Electronic specific heat coefficient and magnetic entropy of icosahedral Mg-RE-Zn (RE=Gd, Tb and Y) quasicrystals

Abstract

The low-temperature specific heat for non-magnetic Mg42Y8Zn50 quasicrystal has been investigated to get information on the electronic structure. The electronic specific heat coefficient gamma is estimated to be 0.63 mJ mol-1 K-2, which is about 70% of the value expected from the free-electron model. This small gamma value strongly suggests the existence of a pseudogap of the electronic density of states in the vicinity of the Fermi level.
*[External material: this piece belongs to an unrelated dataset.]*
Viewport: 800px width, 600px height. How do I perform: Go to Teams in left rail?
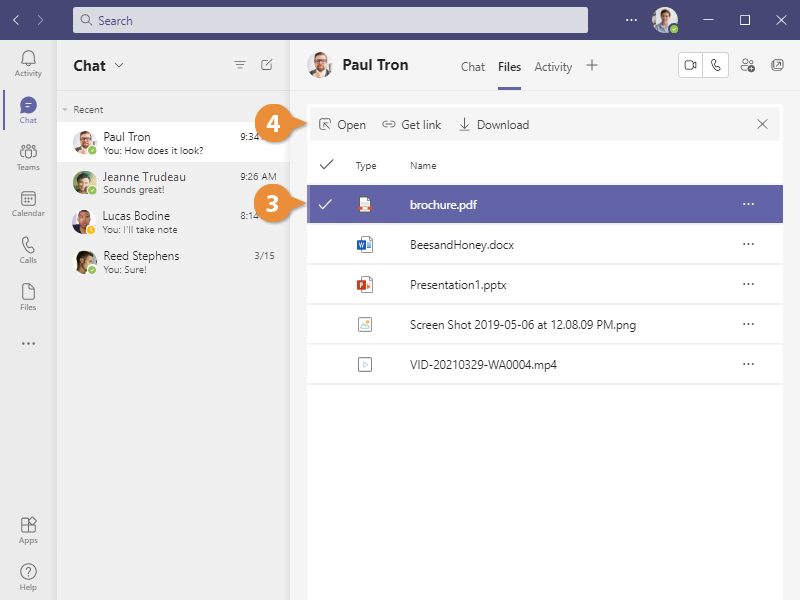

The low-temperature specific heats of icosahedral Mg42Gd8Zn50 and Mg42Tb8Zn50 quasicrystals, which exhibit spin-glass behaviour, have also been investigated. The specific heat of Mg42Gd8Zn50 exhibits a broad maximum at a temperature that is a few kelvins above the spin freezing temperature Tf determined by AC susceptibility measurements. The magnetic entropy at Tf for the Mg42Gd8Zn50 quasicrystal reaches about 30% of the theoretical value of R ln 8, being comparable to those of crystalline spin-glass systems such as magnetically dilute AuFe and CuMn alloys. The magnetic specific heat of Mg42Tb8Zn50 quasicrystal is smaller than that of Mg42Gd8Zn50, suggesting the splitting of the ground state due to the local electrostatic field.